Он смотрел на темнеющее солнце и дрожащие на ветру листья акаций вокруг кафе. Вдали чей-то голос промычал: "Порпентайн! Порпентайн!" В пустом пространстве площади он звучал, словно голос из детства. Еще один англичанин — толстый, белобрысый, краснолицый (ну разве не правда, что все северяне похожи друг на друга?) — шагал по рю Шериф-Паша — парадный костюм и пробковый шлем, на пару размеров больший, чем нужно. До клиента оставалось ярдов двадцать, когда он торопливо залопотал по-английски. Что-то о женщине, о консульстве. Айюль пожал плечами. Он давным-давно понял, что в разговорах англичан не может быть ничего любопытного. Но дурная привычка взяла верх.

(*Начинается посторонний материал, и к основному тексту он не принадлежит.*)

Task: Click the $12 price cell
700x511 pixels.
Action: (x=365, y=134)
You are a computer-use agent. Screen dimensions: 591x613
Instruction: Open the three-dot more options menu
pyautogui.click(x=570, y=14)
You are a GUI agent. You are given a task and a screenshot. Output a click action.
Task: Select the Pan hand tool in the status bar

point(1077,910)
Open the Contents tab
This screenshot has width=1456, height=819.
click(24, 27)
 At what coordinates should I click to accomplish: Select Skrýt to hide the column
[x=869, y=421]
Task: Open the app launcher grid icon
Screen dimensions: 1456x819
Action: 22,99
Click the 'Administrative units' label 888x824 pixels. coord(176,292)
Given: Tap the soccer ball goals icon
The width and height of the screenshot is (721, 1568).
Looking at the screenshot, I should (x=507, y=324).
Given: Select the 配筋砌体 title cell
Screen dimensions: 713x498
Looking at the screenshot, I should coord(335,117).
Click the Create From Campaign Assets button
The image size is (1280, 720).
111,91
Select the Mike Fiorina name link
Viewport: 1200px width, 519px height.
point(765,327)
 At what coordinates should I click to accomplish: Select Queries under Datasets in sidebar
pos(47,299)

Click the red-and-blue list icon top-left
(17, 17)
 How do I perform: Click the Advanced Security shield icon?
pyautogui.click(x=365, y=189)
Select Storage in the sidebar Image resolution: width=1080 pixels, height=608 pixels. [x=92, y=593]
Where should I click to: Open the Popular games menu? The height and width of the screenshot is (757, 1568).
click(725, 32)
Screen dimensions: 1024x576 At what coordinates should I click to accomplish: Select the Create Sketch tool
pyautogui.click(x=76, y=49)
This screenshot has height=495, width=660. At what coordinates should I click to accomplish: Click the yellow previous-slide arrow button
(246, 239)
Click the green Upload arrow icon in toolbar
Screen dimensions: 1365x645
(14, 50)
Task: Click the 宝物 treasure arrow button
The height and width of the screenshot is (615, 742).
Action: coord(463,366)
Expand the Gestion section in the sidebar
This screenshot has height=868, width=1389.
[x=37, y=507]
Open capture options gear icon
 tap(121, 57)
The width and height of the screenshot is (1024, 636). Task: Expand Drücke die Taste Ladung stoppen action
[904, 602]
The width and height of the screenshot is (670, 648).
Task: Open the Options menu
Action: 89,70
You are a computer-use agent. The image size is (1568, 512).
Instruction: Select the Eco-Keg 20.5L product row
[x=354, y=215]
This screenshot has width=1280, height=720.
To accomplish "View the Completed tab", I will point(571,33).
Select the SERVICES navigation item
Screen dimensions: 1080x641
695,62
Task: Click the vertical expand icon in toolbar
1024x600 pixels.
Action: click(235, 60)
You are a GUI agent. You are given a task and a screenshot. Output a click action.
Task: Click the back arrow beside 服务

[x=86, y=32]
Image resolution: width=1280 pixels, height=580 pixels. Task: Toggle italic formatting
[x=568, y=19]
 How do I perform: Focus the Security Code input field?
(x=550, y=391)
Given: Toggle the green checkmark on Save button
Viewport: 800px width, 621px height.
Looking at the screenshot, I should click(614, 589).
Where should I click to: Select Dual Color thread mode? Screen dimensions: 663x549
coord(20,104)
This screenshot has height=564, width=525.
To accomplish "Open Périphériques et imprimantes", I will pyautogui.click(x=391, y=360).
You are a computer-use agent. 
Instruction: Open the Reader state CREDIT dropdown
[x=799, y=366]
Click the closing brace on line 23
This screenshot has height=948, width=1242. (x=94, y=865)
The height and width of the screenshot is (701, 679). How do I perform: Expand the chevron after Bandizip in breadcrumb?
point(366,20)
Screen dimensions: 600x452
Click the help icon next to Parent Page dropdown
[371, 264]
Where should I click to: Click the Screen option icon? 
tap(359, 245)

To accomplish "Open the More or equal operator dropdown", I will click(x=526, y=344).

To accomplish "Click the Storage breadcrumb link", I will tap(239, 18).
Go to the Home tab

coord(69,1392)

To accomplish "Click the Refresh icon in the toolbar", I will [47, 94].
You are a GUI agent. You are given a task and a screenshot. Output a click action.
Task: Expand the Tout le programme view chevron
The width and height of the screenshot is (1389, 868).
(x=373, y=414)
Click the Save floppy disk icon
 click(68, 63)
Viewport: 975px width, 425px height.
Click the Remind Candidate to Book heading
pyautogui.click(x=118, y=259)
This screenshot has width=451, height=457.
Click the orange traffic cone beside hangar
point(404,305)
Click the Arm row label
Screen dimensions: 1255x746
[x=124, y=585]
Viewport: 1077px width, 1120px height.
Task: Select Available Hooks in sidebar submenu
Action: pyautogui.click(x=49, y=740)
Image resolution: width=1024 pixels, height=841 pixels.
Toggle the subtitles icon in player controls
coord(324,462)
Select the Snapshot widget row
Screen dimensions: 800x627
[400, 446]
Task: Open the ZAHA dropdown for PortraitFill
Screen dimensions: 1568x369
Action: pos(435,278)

Пошел мелкий дождик — почти как туман.

— Hat fingan, — заревел толстяк, — hat fingan kahwa bisukkar, ya weled. — Оба красных лица, пылая гневом, уставились друг на дружку.

"Merde", — подумал Айюль и подошел к столику:

— Месье?

— Ах да, — улыбнулся толстяк, — принесите кофе. Cafe, понимаете?

По его возвращении парочка вяло беседовала о большом приеме вечером в консульстве. Интересно, в каком консульстве? Айюль смог различить лишь имена. Виктория Рэн. Сэр Алистер Рэн (отец? или муж?). Некий Бонго-Шафтсбери. До чего смешные имена производит на свет эта страна! Айюль поставил кофе на столик и вернулся на место отдыха.

Этот толстяк лез из кожи вон, чтобы совратить Викторию Рэн — девушку, путешествующую с отцом. Но помешал ее любовник — Бонго-Шафтсбери. Тот, что постарше, в твиде — Порпентайн — был macquereau. Наблюдаемая пара относилась к анархистам. Они сговорились убить сэра Алистера Рэна — могущественного члена британского Парламента. Жена пэра, Виктория, подвергалась шантажу со стороны Бонго-Шафтсбери, знавшего о ее тайных анархистских симпатиях. Оба посетителя были артистами мюзик-холла и искали работу у Бонго-Шафтсбери, который продюссировал грандиозный водевиль и хотел вытащить деньги из этого рыцаря-шута Рэна. Дабы подступиться к Бонго-Шафтсбери, они использовали блестящую актрису Викторию — любовницу Рэна, которая притворялась его женой в угоду английскому фетишу респектабельности. Толстый и Твидовый войдут вечером рука об руку в консульство, распевая веселую песенку, шаркая ногами, закатывая глаза…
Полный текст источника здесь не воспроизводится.